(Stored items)
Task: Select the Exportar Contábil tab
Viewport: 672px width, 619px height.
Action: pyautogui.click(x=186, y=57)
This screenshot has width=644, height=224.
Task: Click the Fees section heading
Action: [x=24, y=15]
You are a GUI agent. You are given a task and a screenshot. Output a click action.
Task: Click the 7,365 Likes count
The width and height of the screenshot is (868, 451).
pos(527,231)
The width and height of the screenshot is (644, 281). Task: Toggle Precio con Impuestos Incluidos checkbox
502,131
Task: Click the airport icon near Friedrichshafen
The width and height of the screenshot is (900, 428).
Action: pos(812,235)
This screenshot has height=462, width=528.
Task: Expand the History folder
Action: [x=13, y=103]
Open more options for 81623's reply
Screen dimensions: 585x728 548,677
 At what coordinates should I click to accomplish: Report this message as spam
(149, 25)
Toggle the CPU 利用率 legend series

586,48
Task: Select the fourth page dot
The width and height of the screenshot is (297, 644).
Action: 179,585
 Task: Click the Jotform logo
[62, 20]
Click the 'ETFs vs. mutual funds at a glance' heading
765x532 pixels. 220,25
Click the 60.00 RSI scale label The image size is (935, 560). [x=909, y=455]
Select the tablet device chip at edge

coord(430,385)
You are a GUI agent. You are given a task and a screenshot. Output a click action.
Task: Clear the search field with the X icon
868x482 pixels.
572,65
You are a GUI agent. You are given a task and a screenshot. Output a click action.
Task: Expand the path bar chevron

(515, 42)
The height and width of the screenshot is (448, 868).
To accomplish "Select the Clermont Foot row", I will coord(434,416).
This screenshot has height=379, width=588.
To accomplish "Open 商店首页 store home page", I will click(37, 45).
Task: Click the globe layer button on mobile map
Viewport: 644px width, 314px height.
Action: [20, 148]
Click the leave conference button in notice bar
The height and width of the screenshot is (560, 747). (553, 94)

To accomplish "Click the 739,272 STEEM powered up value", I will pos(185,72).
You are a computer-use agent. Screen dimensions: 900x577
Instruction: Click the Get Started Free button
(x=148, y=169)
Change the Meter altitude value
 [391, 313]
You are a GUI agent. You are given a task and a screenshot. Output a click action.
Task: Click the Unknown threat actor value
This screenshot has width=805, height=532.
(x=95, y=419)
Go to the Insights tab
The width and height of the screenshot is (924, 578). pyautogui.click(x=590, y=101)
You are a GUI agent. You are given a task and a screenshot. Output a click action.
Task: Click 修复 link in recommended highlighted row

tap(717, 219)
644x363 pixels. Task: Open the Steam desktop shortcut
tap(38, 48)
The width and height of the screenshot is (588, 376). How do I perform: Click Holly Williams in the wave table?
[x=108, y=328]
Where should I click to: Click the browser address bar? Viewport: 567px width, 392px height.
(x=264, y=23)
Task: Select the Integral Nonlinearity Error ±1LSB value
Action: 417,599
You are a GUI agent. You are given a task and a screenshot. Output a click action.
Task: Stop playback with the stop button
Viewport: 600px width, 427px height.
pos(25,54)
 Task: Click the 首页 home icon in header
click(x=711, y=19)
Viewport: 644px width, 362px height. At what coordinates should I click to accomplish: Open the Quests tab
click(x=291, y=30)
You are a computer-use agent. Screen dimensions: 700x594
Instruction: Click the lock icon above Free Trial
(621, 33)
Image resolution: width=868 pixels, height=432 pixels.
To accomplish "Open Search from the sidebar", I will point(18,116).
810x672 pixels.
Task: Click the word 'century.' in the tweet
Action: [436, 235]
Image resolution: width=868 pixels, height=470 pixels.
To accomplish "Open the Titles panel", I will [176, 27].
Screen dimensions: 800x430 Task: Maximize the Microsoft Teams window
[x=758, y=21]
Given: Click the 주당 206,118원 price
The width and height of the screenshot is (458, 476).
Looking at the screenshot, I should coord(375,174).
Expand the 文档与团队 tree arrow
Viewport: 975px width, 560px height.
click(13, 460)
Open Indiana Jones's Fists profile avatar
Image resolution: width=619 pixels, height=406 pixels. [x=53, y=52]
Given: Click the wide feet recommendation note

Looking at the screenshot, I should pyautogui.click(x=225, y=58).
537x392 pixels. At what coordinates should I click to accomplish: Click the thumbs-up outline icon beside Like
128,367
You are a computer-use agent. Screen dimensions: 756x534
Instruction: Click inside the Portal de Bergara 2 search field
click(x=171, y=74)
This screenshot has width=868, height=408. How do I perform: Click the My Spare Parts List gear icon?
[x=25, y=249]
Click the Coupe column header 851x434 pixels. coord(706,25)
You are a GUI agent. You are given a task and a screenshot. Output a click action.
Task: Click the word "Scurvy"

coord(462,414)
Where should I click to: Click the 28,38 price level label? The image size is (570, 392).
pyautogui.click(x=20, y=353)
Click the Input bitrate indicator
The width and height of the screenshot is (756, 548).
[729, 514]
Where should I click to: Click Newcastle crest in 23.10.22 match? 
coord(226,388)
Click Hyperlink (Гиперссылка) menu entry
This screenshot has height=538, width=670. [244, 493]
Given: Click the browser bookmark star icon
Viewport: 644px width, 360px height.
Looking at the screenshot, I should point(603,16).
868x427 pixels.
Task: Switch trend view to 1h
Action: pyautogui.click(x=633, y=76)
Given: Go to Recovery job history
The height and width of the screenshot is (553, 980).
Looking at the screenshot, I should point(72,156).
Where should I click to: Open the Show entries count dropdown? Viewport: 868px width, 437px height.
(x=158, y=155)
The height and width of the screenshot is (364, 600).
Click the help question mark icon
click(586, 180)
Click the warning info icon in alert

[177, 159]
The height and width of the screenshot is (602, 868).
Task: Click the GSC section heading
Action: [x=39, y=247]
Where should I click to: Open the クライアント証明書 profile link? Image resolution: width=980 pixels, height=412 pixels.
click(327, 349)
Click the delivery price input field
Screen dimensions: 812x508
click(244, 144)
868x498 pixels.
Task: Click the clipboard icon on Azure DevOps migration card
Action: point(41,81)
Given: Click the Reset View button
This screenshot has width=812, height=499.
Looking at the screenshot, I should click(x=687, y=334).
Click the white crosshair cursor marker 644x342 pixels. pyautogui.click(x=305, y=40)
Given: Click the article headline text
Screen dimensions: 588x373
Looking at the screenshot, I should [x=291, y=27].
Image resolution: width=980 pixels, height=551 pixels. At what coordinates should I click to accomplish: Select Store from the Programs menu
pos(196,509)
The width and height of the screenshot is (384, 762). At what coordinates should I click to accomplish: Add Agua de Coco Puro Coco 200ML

■ YOUR INSTRUCTIONS:
Begin at the first line of the records above and quote every line verbatim through the one that contains "Task: Click the globe".

■ EXERCISE RESPONSE:
Task: Select the Exportar Contábil tab
Viewport: 672px width, 619px height.
Action: pyautogui.click(x=186, y=57)
This screenshot has width=644, height=224.
Task: Click the Fees section heading
Action: [x=24, y=15]
You are a GUI agent. You are given a task and a screenshot. Output a click action.
Task: Click the 7,365 Likes count
The width and height of the screenshot is (868, 451).
pos(527,231)
The width and height of the screenshot is (644, 281). Task: Toggle Precio con Impuestos Incluidos checkbox
502,131
Task: Click the airport icon near Friedrichshafen
The width and height of the screenshot is (900, 428).
Action: pos(812,235)
This screenshot has height=462, width=528.
Task: Expand the History folder
Action: [x=13, y=103]
Open more options for 81623's reply
Screen dimensions: 585x728 548,677
 At what coordinates should I click to accomplish: Report this message as spam
(149, 25)
Toggle the CPU 利用率 legend series

586,48
Task: Select the fourth page dot
The width and height of the screenshot is (297, 644).
Action: 179,585
 Task: Click the Jotform logo
[62, 20]
Click the 'ETFs vs. mutual funds at a glance' heading
765x532 pixels. 220,25
Click the 60.00 RSI scale label The image size is (935, 560). [x=909, y=455]
Select the tablet device chip at edge

coord(430,385)
You are a GUI agent. You are given a task and a screenshot. Output a click action.
Task: Clear the search field with the X icon
868x482 pixels.
572,65
You are a GUI agent. You are given a task and a screenshot. Output a click action.
Task: Expand the path bar chevron

(515, 42)
The height and width of the screenshot is (448, 868).
To accomplish "Select the Clermont Foot row", I will coord(434,416).
This screenshot has height=379, width=588.
To accomplish "Open 商店首页 store home page", I will click(37, 45).
Task: Click the globe layer button on mobile map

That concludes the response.